Panic on Split text with Unicode

Question

Panic on Split text with Unicode

lordofscripts opened this issue 8 months ago · 0 comments

The source document (novel manuscript) I use has Unicode characters like:

Object Replacement Character
Guillemets/Chevrons «»
M Dash —

I am using the standard fonts, in particular ARIAL at the moment panic occurs. And during formatting I try to indent a block of text. For that I call:

pdf.SplitText(textBlock, workingWidth)

If the text is plain ASCII nothing bad happens. If the text has Unicode characters FPDF craps out at SplitText.go line #31 with the following PANIC:

panic: runtime error: index out of range [8212] with length 256.

8212 is the decimal value of the Unicode M-dash character (\u2014). This issue was originally happening when it encountered the **Object Replacement Character **(\ufffc) but I handled that gracefully by doing the necessary object substitutions.

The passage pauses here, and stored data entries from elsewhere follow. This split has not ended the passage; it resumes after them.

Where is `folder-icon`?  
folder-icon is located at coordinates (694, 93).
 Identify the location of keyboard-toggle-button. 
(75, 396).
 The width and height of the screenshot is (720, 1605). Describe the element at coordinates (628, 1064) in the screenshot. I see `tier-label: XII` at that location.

However, in creative writing there are those other Unicodes I mentioned above that are crucial for proper manuscript formatting. Unfortunately the pdf.SplitText() method of the library is unable to process them.

For what I could see Arial & Times do have that Unicode character. And for what I see in Split text it gets that character width from the current font but it only has 256 items which is not realistic for Unicode.